We took independent advice from a GP adviser. We found that C had not been seen face to face for a six month period, the first was a routine referral and the second expedited referral did not reflect the clinical situation because C had not been examined. We also found that the overuse of antibiotics had likely aggravated the situation. Overall we considered that more could have been done to clinically assess and seek specialist input for C’s ear infection. We therefore upheld the complaint.

Recommendations

What we asked the organisation to do in this case:

  • Apologise to C that they did not receive a face to face consultation for a six month period. Apologise to C that specialist input was not sought from ENT, on an urgent/high priority basis, at an earlier stage. The apology should meet the standards set out in the SPSO guidelines on apology available at www. spso. org. uk/information-leaflets.

What we said should change to put things right in future:

  • Ensure that Advanced Nurse Practitioners know when to request support and input from a GP.
  • That written referrals to ENT have sufficient information and are prioritised at the appropriate time. Also that specialist ENT advice is sought via the on-call service when appropriate.

We have asked the organisation to provide us with evidence that they have implemented the recommendations we have made on this case by the deadline we set.

  • Case ref:
    202208181
  • Date:
    February 2024
  • Body:
    Fife NHS Board
  • Sector:
    Health
  • Outcome:
    Upheld, recommendations
  • Subject:
    Nurses / nursing care

Summary

C complained on behalf of their spouse (A) about the care and treatment provided by the board before they died.

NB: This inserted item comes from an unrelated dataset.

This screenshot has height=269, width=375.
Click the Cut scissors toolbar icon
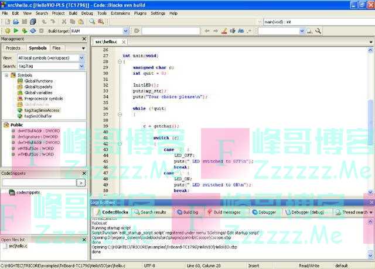(64, 22)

A was an end of life patient having been diagnosed with incurable lung cancer. A developed symptoms likely caused by an obstruction of one of the major blood vessels attached to the heart and was scheduled to have a stent inserted through the blockage. C complained about their experience on the ward on the day of the procedure which, they said, caused great pain and distress.

We took independent advice from a registered senior nurse. We found that A lacked person centred information to prepare them for admission which caused distress, that there was a failure to provide a clear pathway for a patient diagnosed with end stage lung cancer the Peripheral Vascular Cannula (PVC)(insertion of a plastic conduit across the skin into a vein) process was not followed. We found that a pressure ulcer risk assessment was not undertaken and a plan of care not developed or implemented to prevent pressure damage. We also found that there was a failure to provide A with their prescribed steroids, despite requesting this. We noted record keeping failures during A’s admission and found failings in the board’s handling of the complaint, with the complaint not addressing all the issues raised by C and failings to fully investigate and respond to C about the PVC process. We upheld the complaint.

Recommendations

What we asked the organisation to do in this case:

  • Apologise to C for the failings identified. The apology should meet the standards set out in the SPSO guidelines on apology available at www. spso. org. uk/information-leaflets.

What we said should change to put things right in future:

  • Patient records should be accurately completed, signed and dated with the appropriate level of information included, in accordance with the relevant nursing and midwifery standards.
  • Patients should be appropriately assessed to prevent pressure ulcer damage, in accordance with the current pressure ulcer prevention and management standards.
  • Patients should receive appropriate information to prepare them for a procedure, and to manage expectations about the admission. The board has said a draft patient information leaflet relating to the Superior Vena Cava Stent Insertion procedure has been developed and awaits final approval. The board should consider updating this leaflet to address person centred concerns.

In relation to complaints handling, we recommended:

  • Relevant staff should be aware of the requirements of the complaints handling procedures, particularly with respect to investigating and addressing all the elements of a complaint.

We have asked the organisation to provide us with evidence that they have implemented the recommendations we have made on this case by the deadline we set.